= AIM 1 =
In the passage about Vandervelde, what emblem is on the pocket of his sweatshirt?
= AIM 2 =
Does each statement below agree with the passage about Vandervelde? Answer yes or no for each and quote the deciding words.
(a) Vandervelde has a 6-3, 300-pound frame.
(b) The scene takes place on a Saturday afternoon.
(c) Earlier that morning he had a film session on Wisconsin's defense.

= TEXT PASSAGE =
Before he can make his decision, he’s interrupted.

A young woman with curly brown hair taps him on the shoulder.

“Are you really a football player?” she asks in a pitch usually reserved for high-school girls. It’s a fair question. Vandervelde wears a gray hooded sweatshirt with an Orange Bowl emblem adorning the pocket. That’s his only outward connection to the football team — besides, of course, the overpowering 6-3, 300-pound frame that has made him one of Iowa’s most consistent performers in his senior season.

But today isn’t about football.

It’s a beautiful Monday fall afternoon — the kind right after the leaves change colors and the wind coming off the Iowa River is a soothing breeze. It’s Vandervelde’s day off, his time away from football — except for that 6:30 a.m. lift or the film session on Wisconsin’s defense he digested earlier that morning.

= DATA EXCERPT =
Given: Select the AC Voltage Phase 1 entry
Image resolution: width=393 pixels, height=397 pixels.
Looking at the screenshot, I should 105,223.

= COMPLETE RESPONSE 1 =
An Orange Bowl emblem.

= COMPLETE RESPONSE 2 =
(a) Yes: "the overpowering 6-3, 300-pound frame"
(b) No: "It’s a beautiful Monday fall afternoon"
(c) Yes: "the film session on Wisconsin’s defense he digested earlier that morning"